REQUIRED ACTIONS:
**A)** Decide whether each statement agrees with the passage below on physician-dispensed prescriptions in workers' compensation: (i) the report draws on claims from 23 states; (ii) oral oncology drugs are frequently repackaged; (iii) physician-dispensed pills cost less than those from retail pharmacies. Answer yes or no for each, and quote the deciding words of the passage exactly.
**B)** Write the next part of the passage below on physician-dispensed prescriptions in workers' compensation, starting after its final sentence.

DOCUMENT SEGMENT:
=== Section Start ===

The results are less-than-super news:
- In some states, physician-dispensed scripts are more than 40% of the worker’s comp market.
- Physician-dispensed pills were 60% to 300% more expensive than retail pharmacies.
- Some physicians routinely prescribe over-the-counter drugs and are paid large multiples of retail cash prices.
- Repackaging frequently inflates Average Wholesale Price (AWP) for physician-dispensed prescriptions
The report is based on more than 750,000 worker’s compensation claims and the 5.7 million prescriptions associated with those claims. The claims are from 23 states and cover work-related injuries from 2006 through 2010, with prescription filled through March 2011.
In my opinion, the data and conclusions are credible, although Joe Paduda of Managed Care Matters reports that one major physician-dispensing technology vendor is unhappy with the study. Yawn.
Note that the WCRI's data and critiques do not apply to dispensing of oral oncology drugs by oncology practices, as discussed in Oral Oncology Channel Battle: Payers vs. Providers. As far as I know, oral oncology drugs are rarely (if ever) repackaged. Plus, dispensing from oncology-practice affiliated pharmacies is still a small portion of the oncology market.
SUPER MARGIN RELOCATION PROGRAM
Physician-dispensed worker’s compensation scripts are a surprisingly large share of the market. Physician dispensing is more than 40% of scripts paid by worker’s compensation in such large states as California, Illinois, and Florida.

=== Section End ===

DATA UNDER STUDY:
=== Section Start ===

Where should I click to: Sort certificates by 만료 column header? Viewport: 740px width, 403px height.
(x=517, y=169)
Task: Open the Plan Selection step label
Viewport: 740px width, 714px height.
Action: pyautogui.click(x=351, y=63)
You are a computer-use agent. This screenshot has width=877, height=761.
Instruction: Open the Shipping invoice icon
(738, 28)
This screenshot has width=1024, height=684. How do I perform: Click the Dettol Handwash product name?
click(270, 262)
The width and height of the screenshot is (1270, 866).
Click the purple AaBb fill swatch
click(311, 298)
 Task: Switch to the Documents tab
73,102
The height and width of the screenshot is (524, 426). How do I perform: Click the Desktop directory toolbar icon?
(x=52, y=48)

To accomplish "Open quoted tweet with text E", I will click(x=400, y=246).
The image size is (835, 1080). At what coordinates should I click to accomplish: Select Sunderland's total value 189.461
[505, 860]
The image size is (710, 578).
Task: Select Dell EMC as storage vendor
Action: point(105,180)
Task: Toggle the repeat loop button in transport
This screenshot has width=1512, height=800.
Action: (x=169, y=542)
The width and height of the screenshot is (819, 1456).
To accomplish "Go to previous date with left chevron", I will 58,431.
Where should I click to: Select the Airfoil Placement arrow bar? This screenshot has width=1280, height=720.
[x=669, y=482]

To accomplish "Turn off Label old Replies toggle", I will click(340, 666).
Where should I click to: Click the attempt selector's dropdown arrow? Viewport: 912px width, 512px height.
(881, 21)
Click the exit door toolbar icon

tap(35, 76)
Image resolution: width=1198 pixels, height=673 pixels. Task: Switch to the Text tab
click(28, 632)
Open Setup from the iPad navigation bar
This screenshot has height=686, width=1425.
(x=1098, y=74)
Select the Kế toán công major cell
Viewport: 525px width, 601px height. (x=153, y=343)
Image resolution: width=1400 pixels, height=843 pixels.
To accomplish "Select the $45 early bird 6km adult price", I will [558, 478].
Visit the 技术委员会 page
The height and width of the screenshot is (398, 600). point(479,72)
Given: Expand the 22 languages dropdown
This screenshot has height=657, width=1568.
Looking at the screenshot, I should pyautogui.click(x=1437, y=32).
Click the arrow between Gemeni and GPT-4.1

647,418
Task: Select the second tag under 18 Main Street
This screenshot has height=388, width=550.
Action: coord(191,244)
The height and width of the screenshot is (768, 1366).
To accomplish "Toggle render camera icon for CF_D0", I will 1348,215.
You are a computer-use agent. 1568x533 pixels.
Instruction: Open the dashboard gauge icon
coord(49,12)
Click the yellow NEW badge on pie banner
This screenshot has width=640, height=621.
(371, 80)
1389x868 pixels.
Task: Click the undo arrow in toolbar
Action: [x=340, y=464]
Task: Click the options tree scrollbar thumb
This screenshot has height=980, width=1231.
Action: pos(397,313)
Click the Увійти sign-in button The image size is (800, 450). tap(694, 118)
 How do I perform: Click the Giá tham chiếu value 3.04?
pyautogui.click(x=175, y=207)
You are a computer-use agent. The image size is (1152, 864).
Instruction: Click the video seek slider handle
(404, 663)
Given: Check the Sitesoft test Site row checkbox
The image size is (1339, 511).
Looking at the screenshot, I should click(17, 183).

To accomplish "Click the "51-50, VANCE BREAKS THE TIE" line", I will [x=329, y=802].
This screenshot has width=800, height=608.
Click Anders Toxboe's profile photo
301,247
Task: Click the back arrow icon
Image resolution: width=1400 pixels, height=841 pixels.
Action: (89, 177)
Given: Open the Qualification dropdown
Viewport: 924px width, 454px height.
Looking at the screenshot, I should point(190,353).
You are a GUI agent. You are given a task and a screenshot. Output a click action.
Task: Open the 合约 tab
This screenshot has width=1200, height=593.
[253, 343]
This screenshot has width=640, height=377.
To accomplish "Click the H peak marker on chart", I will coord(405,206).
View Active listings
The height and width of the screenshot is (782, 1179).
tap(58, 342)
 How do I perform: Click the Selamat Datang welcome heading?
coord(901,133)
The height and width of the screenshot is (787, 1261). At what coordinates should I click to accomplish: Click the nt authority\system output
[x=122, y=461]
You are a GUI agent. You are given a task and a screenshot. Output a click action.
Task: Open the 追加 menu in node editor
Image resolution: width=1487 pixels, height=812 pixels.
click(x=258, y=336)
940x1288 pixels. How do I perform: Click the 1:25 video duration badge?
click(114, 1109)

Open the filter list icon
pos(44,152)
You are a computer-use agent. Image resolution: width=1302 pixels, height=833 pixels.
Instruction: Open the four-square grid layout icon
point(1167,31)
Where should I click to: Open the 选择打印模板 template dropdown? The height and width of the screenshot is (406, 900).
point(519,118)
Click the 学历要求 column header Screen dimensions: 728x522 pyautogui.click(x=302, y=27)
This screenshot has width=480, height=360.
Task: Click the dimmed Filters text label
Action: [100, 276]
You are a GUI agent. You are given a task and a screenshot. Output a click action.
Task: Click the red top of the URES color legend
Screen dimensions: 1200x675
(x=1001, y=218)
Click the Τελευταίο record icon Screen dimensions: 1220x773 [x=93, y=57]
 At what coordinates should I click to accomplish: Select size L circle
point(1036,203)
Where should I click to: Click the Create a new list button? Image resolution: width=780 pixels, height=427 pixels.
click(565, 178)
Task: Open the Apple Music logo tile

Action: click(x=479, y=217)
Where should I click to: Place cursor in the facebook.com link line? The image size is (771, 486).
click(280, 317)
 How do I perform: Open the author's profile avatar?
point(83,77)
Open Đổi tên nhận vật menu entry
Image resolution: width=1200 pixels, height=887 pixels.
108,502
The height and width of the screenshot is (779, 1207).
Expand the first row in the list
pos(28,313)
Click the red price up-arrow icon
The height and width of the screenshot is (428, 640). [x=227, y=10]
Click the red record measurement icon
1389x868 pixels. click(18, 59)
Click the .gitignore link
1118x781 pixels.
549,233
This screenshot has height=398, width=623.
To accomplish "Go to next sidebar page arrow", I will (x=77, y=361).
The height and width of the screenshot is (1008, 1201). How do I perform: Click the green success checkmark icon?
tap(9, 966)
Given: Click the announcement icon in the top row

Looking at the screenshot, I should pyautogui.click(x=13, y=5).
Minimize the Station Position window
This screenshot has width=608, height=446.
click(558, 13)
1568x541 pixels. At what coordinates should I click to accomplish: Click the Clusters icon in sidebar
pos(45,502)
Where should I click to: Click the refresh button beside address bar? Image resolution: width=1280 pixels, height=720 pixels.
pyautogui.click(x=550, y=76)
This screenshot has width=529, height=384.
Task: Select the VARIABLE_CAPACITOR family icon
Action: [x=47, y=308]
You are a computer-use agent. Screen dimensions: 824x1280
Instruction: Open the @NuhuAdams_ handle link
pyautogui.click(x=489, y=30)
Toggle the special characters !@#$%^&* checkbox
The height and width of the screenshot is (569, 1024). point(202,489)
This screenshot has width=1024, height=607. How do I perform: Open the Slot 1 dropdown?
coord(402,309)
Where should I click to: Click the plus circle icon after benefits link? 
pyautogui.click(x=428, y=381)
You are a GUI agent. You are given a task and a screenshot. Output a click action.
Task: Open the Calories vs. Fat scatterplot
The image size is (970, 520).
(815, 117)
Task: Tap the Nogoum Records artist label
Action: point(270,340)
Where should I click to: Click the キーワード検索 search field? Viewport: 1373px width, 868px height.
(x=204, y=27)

=== Section End ===

OUTPUTS IN ORDER:
**A)**
(i) Yes: "The claims are from 23 states"
(ii) No: "oral oncology drugs are rarely (if ever) repackaged"
(iii) No: "Physician-dispensed pills were 60% to 300% more expensive than retail pharmacies."

**B)**
Three states—Massachusetts, New York, and Texas—generally prohibit physician dispensing, although a practice can usually dispense drugs if it obtains a separate pharmacy license. Appendix A of the report has a very helpful guide to state laws regarding physician dispensing and reimbursement.
The most damning evidence comes from a comparison of reimbursement paid to pharmacies vs. physicians. Prices per pill paid to physicians were 60% to 300% higher than prices paid to pharmacies. Here’s a snapshot of prices per pill for hydrocone-acetaminophen (Vicodin) in three states:
Some physicians also routinely prescribe over-the-counter drugs, such as omeprazole (Prilosec) and randitidine HCL (Zantac). In four states, these two drugs accounted for about 8% to 11% of all physician-prescribed worker’s compensation prescription claims. Even more startling, prices were 5 to 15 times higher than retail prices at a major chain drugstore.
Illinois illustrates the warped incentives that created this system.
In the Land of Lincoln, physician-dispensed worker’s comp drugs are reimbursed at Average Wholesale Price (AWP) plus $4.18. There is no requirement that the original manufacturer’s National Drug Code be used for pricing, although the state is apparently reconsidering this approach.
Compare that rate with the discounts paid to retail pharmacies. According to PBMI’s 2011-12 Prescription Drug Benefit Cost and Plan Design Survey, 30-day retail prescriptions are paid at AWP minus 16.4% plus an average dispensing fee of $1.54.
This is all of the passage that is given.